Task for the listing below: copy it out in full, exactly.
-- Provided data follows --
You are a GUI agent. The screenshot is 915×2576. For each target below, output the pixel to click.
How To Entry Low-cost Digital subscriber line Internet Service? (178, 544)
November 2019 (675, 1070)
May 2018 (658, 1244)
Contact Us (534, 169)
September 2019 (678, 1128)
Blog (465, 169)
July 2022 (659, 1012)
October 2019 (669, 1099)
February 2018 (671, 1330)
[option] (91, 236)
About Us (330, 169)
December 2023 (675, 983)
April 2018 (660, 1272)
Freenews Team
-- Provided data concluded --
# Result of this task
You are a GUI agent. The screenshot is 915×2576. For each target below, output the pixel to click.
How To Entry Low-cost Digital subscriber line Internet Service? (178, 544)
November 2019 (675, 1070)
May 2018 (658, 1244)
Contact Us (534, 169)
September 2019 (678, 1128)
Blog (465, 169)
July 2022 (659, 1012)
October 2019 (669, 1099)
February 2018 (671, 1330)
[option] (91, 236)
About Us (330, 169)
December 2023 (675, 983)
April 2018 (660, 1272)
Freenews Team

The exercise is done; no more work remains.